Подобно всякому здравомыслящему человеку, заботящемуся о своем здоровье, Гоша тщательно побрился, несколько раз присел, с удовольствием отмечая возвращающуюся легкость и гибкость суставов, помотал руками, сходил в душ, крепко растерся мохнатым полотенцем, позавтракал овсянкой на воде, запил ее стаканом фруктового отвара, измерил себе давление, остался доволен и стал собираться на утреннюю прогулку. Взглянув на термометр за окном, он удивился — было не по-летнему прохладно, всего шестнадцать, и он, выбрав кожаную английскую куртку с большими накладными карманами, всю в молниях и эмблемах закрытых лондонских клубов. Он полюбовался ею, встряхнул — дорогая кожа, переливаясь, заструилась мягкими складками. Он было набросил ее на плечи, но в дверь позвонили. Помедлив и взглянув в глазок, он увидел уродливо и изумленно улыбающееся, широкое, в лохматых облаках седых пепельных волос лицо соседки и услышал ее приглушенный голос, знакомый с раннего детства, когда мама была еще молодой и красивой, а соседка тетя Ася стройной и привлекательной с длинными ногами в лакированных лодочках, и когда неразлучные подруги часто о чем-то оживленно шептались на кухне.

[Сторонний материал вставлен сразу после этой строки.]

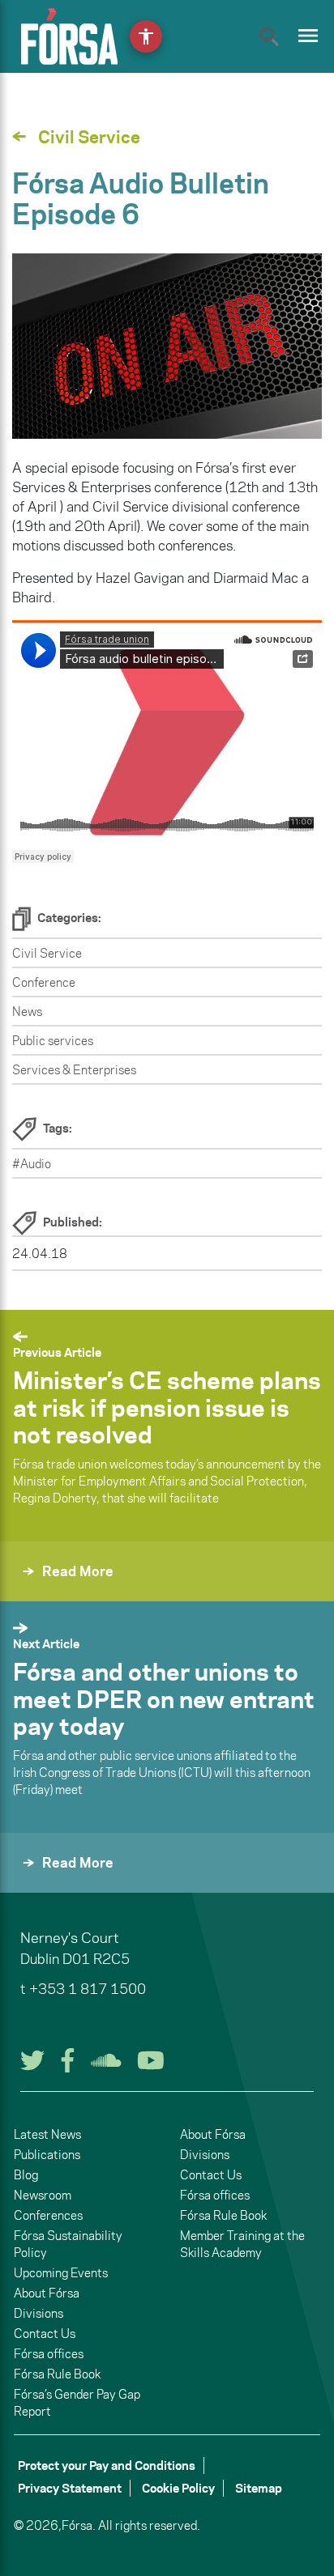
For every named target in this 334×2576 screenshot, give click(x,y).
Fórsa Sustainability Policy (68, 2244)
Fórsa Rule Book (57, 2374)
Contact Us (44, 2333)
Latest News (47, 2134)
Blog (26, 2174)
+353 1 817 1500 (87, 1989)
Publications (47, 2154)
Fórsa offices (49, 2353)
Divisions (38, 2313)
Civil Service (47, 953)
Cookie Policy (178, 2488)
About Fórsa (46, 2293)
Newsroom (42, 2195)
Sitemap (258, 2488)
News (27, 1011)
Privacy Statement (70, 2488)
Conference (43, 982)
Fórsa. (79, 2525)
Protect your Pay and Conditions (106, 2465)
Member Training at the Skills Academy (242, 2244)
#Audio (31, 1163)
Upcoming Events (61, 2272)
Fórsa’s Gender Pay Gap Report (77, 2403)
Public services (52, 1040)
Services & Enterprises (74, 1069)
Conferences (48, 2215)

— Гоша, ты еще дома? Открой, пожалуйста, — шумно попросила тетя Ася и, едва переступив порог, казалось, тотчас наполнила собой не только прихожую, но и все остальное пространство квартиры. — О, да ты молодец, уже при параде! — одобрила она и хитро, с затаенной лаской взглянула. — Уж не сватовство ли наконец предстоит?

— Здравствуй, тетя Ася, — в тон ей, с легкой усмешкой отозвался Гоша, по привычке уходя далеко в сторону от давней и постоянной заботы и мечты тети Аси — поскорее его женить. — Как здоровье, самочувствие?

— Ах, Гоша, и не говори! Что за напасть! — посетовала тетя Ася, хотя и голос ее, и взгляд говорили совершенно о другом. — Сейчас даже но-шпу купить — половина моей пенсии. Однако ты мне зубы не заговаривай, мальчик. В самом ведь деле, я давно хотела с тобой объясниться. Твой образ жизни вызывающ и неприличен, молодой человек, в самом мужском расцвете и совершенно один! Среди огромного количества страдающих от дикого одиночества молодых женщин! Это, во-первых, не патриотично по отношению к вымирающей России, а, во-вторых, не гигиенично, экологически уродливо. Гоша, жизнь ужасно скоротечна! Ответь мне, дорогой мой, зачем ты живешь?

— Боже, тетя Ася! Сколько трагических, неразрешимых вопросов! Сдаюсь! Пас! Ответа на них нет! Не хочешь ли чашечку бразильского кофе? — спросил он, уже заранее зная, что соседка не откажется, и потому, водворяя свою щегольскую куртку обратно в шкаф и приглашая гостью на кухню, и она тотчас устроилась на своем обычном месте у окна, с горшком цветущей герани, а Гоша поставил на огонь кофейник, а на столик две фарфоровых чашечки. Затем он достал из кухонного старинного пузатого буфета сахар, печенье, а из холодильника сыр. Тетя Ася наблюдала за ним с философским видом, с некоторым даже здоровым скептицизмом, подчеркивая легкой усмешкой, что женщина сделала бы всю эту пустяковую работу гораздо быстрее и лучше.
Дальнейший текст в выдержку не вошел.